[Word and element location data]
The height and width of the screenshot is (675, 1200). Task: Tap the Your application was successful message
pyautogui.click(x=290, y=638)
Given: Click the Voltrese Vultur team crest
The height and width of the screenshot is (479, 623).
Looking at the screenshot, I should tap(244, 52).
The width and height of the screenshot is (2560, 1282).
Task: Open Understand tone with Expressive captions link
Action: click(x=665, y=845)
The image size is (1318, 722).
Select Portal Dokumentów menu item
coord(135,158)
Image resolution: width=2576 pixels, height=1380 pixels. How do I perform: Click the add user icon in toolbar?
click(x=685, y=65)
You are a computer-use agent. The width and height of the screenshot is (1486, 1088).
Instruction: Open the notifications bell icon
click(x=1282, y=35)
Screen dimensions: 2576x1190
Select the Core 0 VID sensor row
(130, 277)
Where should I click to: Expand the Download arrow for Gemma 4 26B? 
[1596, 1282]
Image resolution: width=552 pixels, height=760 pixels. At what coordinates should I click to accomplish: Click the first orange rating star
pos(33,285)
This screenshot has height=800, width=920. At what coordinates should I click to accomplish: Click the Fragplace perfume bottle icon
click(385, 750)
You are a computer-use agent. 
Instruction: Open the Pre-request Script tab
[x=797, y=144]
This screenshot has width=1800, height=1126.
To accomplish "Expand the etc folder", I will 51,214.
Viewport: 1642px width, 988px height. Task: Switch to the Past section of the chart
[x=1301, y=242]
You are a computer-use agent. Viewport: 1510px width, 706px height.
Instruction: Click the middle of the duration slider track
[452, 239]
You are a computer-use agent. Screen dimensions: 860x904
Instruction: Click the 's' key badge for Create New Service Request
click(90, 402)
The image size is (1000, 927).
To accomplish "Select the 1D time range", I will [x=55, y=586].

=== SET EXERCISE ===
Rewrite the entries above as a JSON list of strings with one string per line, omitting any blank lines.

=== TASK SOLUTION ===
[
  "The height and width of the screenshot is (675, 1200). Task: Tap the Your application was successful message",
  "pyautogui.click(x=290, y=638)",
  "Given: Click the Voltrese Vultur team crest",
  "The height and width of the screenshot is (479, 623).",
  "Looking at the screenshot, I should tap(244, 52).",
  "The width and height of the screenshot is (2560, 1282).",
  "Task: Open Understand tone with Expressive captions link",
  "Action: click(x=665, y=845)",
  "The image size is (1318, 722).",
  "Select Portal Dokumentów menu item",
  "coord(135,158)",
  "Image resolution: width=2576 pixels, height=1380 pixels. How do I perform: Click the add user icon in toolbar?",
  "click(x=685, y=65)",
  "You are a computer-use agent. The width and height of the screenshot is (1486, 1088).",
  "Instruction: Open the notifications bell icon",
  "click(x=1282, y=35)",
  "Screen dimensions: 2576x1190",
  "Select the Core 0 VID sensor row",
  "(130, 277)",
  "Where should I click to: Expand the Download arrow for Gemma 4 26B? ",
  "[1596, 1282]",
  "Image resolution: width=552 pixels, height=760 pixels. At what coordinates should I click to accomplish: Click the first orange rating star",
  "pos(33,285)",
  "This screenshot has height=800, width=920. At what coordinates should I click to accomplish: Click the Fragplace perfume bottle icon",
  "click(385, 750)",
  "You are a computer-use agent. ",
  "Instruction: Open the Pre-request Script tab",
  "[x=797, y=144]",
  "This screenshot has width=1800, height=1126.",
  "To accomplish \"Expand the etc folder\", I will 51,214.",
  "Viewport: 1642px width, 988px height. Task: Switch to the Past section of the chart",
  "[x=1301, y=242]",
  "You are a computer-use agent. Viewport: 1510px width, 706px height.",
  "Instruction: Click the middle of the duration slider track",
  "[452, 239]",
  "You are a computer-use agent. Screen dimensions: 860x904",
  "Instruction: Click the 's' key badge for Create New Service Request",
  "click(90, 402)",
  "The image size is (1000, 927).",
  "To accomplish \"Select the 1D time range\", I will [x=55, y=586]."
]